What you will do:
Reproduce the portion of the school district text starting at "Public school district in" and ending at "surrounding rural areas.".

Location
- Inwood, IowaLyon County and Sioux County United States
- Coordinates: 43.391707, -96.429952

District information
- Type: Local school district
- Grades: K-12
- Superintendent: Shawn Kreman
- Schools: 3
- Budget: $13,473,000 (2020-21)
- NCES District ID: 1931020

Students and staff
- Students: 996 (2022-23)
- Teachers: 65.57 FTE
- Staff: 58.72 FTE
- Student–teacher ratio: 15.19
- Athletic conference: Siouxland
- District mascot: Wildcats
- Colors: Blue and White

Other information
- Website: www.wlwildcats.org

= West Lyon Community School District =

Public school district in Inwood, Iowa, United States

West Lyon Community School District is a rural public school district headquartered in Inwood, Iowa. The district is mostly within Lyon County, with a small area in Sioux County, and serves the towns of Inwood, Alvord, Larchwood, and Lester, and the surrounding rural areas.

[Word and element location data]
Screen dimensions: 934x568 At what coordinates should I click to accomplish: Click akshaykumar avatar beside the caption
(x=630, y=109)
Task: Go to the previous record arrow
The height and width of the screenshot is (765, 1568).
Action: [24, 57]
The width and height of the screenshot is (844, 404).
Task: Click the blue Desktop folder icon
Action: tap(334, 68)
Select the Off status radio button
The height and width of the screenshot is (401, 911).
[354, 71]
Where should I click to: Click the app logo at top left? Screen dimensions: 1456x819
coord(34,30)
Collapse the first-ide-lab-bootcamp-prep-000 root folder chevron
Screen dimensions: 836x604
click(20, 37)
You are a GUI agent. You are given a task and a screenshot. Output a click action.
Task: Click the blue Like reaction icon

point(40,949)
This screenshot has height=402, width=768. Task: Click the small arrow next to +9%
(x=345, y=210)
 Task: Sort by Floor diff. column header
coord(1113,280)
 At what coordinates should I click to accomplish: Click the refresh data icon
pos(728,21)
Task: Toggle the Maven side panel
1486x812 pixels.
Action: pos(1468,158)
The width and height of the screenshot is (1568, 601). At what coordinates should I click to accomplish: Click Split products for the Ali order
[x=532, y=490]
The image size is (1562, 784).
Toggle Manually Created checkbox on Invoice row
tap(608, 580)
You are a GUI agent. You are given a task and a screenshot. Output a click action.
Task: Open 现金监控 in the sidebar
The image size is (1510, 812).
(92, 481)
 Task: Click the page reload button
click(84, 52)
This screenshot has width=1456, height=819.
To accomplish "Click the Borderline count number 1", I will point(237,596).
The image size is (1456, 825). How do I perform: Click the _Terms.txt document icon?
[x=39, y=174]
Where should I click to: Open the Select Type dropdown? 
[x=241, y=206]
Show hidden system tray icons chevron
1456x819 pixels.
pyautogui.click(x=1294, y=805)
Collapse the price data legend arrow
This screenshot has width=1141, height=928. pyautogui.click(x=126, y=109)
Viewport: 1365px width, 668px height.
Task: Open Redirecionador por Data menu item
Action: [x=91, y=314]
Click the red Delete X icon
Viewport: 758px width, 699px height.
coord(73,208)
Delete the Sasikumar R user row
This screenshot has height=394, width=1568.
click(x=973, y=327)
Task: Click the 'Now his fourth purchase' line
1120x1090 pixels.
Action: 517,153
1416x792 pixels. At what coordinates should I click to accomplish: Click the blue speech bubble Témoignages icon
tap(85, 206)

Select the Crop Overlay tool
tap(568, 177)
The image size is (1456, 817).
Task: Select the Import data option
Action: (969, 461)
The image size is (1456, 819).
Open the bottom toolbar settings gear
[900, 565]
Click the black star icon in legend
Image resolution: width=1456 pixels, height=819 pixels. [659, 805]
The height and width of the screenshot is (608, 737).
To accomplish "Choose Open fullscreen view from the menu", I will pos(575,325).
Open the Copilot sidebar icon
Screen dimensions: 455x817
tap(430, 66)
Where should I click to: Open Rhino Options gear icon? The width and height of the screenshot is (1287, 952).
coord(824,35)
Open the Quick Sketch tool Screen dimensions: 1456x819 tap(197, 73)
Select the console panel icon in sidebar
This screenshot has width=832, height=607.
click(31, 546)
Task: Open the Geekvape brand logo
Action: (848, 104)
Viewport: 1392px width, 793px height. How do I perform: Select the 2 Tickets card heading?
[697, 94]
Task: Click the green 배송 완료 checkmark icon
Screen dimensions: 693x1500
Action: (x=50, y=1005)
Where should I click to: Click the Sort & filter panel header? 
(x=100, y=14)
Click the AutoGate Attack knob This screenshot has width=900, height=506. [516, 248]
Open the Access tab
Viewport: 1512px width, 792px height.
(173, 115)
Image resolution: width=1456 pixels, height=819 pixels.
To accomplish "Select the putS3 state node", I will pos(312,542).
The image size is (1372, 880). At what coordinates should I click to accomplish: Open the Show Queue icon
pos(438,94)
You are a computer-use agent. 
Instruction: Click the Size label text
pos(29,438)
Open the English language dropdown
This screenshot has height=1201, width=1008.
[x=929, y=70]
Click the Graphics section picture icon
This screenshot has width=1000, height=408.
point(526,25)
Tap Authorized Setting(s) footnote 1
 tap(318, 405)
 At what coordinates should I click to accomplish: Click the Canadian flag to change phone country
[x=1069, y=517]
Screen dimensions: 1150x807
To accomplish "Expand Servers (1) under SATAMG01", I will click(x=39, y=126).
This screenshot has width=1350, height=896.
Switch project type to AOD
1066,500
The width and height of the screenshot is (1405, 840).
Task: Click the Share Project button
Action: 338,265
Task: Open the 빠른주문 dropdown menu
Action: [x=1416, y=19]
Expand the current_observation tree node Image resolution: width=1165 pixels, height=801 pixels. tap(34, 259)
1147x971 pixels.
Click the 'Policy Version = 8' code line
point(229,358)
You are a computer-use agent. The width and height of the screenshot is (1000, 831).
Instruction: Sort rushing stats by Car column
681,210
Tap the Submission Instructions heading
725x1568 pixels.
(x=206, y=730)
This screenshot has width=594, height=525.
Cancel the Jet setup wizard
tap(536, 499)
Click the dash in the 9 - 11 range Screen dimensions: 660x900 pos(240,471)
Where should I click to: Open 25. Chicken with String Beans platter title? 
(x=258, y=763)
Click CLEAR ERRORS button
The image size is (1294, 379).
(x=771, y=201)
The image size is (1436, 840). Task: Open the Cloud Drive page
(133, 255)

Response below:
Public school district in Inwood, Iowa, United States

West Lyon Community School District is a rural public school district headquartered in Inwood, Iowa. The district is mostly within Lyon County, with a small area in Sioux County, and serves the towns of Inwood, Alvord, Larchwood, and Lester, and the surrounding rural areas.